Reconciling the debug traces in production is something that traditionally in logging has involved conditional logic. And in order to add that — add — in order to add that conditional logic into the SDK, we need to do a few interesting things, but this is, I think, something that can be expanded on. And I think it’s something that can be used to think about using tracing in different ways and considering different audiences. I think that’s about it. So this is a good time for questions. Let me know what you think and how this works for you.
Charity Majors [CTO & Co-founder|Honeycomb]:
That was super fun! You know, watching your talk here, it really sinks home to me that we are in the infancy of tracing and what tracing is going to do for our systems. You know, like, what we think of as tracing today is, like so new to so many people, but, like, we’re just beginning to be able to do things like inspect within events and do like cross — you know, cross-span queries and all that stuff.
What led you to start investing so much time into this, where you are working?
I mean, distributed tracing is an outgrowth of my interest in logging.
Basically, if I wanted to look at a particular trace, then there were times that I wanted a lot of detail and I wanted to see absolutely every single feature, and then there were times when I wanted to just see, like, what is the overall, like, you know — came into database, went out through the HTTP client, et cetera.
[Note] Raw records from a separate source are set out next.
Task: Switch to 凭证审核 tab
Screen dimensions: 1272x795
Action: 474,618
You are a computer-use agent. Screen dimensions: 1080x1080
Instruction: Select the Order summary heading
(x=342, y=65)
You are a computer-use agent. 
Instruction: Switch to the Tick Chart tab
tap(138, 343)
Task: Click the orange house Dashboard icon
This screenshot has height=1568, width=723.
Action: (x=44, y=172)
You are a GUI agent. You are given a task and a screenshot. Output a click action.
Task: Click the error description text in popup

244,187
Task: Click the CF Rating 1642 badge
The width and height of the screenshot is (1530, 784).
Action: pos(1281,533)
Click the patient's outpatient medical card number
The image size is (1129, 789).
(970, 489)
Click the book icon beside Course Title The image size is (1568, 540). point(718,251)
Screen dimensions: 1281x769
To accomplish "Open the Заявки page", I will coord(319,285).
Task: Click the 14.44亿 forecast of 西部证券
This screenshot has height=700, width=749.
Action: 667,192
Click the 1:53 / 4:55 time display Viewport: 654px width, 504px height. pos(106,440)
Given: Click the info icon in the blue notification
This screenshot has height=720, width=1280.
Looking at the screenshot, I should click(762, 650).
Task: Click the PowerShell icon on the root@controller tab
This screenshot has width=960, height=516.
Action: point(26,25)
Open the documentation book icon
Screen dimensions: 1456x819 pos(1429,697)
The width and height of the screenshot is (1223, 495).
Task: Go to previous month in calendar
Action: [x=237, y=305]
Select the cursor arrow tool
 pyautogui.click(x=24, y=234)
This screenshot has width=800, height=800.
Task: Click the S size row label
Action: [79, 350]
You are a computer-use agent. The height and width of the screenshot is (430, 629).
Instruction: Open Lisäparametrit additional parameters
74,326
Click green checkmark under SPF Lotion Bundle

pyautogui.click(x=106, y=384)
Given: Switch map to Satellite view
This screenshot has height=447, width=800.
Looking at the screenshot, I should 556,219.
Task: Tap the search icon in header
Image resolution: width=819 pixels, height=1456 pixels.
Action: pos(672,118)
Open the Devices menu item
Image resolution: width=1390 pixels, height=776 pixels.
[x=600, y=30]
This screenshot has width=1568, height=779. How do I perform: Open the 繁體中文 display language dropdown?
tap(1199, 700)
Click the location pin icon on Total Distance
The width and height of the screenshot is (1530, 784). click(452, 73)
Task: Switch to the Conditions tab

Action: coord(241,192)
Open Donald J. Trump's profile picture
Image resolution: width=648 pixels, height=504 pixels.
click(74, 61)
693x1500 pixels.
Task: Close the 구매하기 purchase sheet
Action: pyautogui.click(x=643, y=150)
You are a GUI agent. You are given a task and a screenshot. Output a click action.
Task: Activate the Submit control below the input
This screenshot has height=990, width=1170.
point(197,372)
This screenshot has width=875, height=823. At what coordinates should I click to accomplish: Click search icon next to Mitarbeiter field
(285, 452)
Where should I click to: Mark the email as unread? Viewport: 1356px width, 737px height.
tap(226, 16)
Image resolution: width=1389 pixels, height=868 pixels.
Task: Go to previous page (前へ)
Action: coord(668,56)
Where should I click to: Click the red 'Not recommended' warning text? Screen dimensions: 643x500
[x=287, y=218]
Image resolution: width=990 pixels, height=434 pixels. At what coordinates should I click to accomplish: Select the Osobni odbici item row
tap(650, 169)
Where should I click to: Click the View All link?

And I wanted to be able to switch that around at runtime, and I couldn’t do that.
By the way, out of my own personal interest in logging is one of the nerdiest things anyone has ever said. You should get better hobbies. Logs are terrible.
I really don’t. And, again, I think it is a difference in perspective. I’m a software engineer. Like, if I can look at debugs and traces all day long, and even better if I can actually extract useful information out of them, without having to actually look at an individual log and the machine processing.
I’m right there with you and I think it’s terrific.
Yeah, I don’t need better hobbies. I just need more people with my hobbies. That’s basically where I’m coming from.
More people need to have higher standards for their hobbies.
I’m proselytizing Zelos at this point.
Yes, you are. And I’m so glad that you are, because I think we proselytize similar things but in different ways. I think what you said about SREs and software engineers and the language you used is very different. I know we only have a minute left. I feel like we could fill an hour ranting about this, which we should do sometime. You haven’t been on o11ycast yet, have you?
o11ycast, our podcast. Yeah, we should do a whole episode about this stuff, because, you know, when you are talking about SREs and incidents and everything. I’m like: I guess we do. I think of it so much more as software engineers are looking at code and SREs are looking at systems. You know where in the system is the code that needs to be debugged as opposed to what the logic that needs to be debugged. I often find that the hardest part of resolving an incident as you say is figuring out where it is, and once you know where it is, like, everything else is easy, but, like, that’s 90% of the battle right there.
Yep, absolutely. And it gets even worse when, like, it doesn’t seem to cause a failure in the system.
And instead corrupts data.
Oh, yes, my favorite!
If it’s not request response oriented and you actually end up with internal state and that ends up building up, the longer the delay and inputs to results, the more likely you are about to have things explode. And I —
And I think that’s where things go off the rails, the dichotomy there.
Absolutely true. And for all the people who are cringing out there in horror and going, ‘I never lost data,’ I have to tell you, you have, and just don’t know it. So on that cheery note, thanks, Will.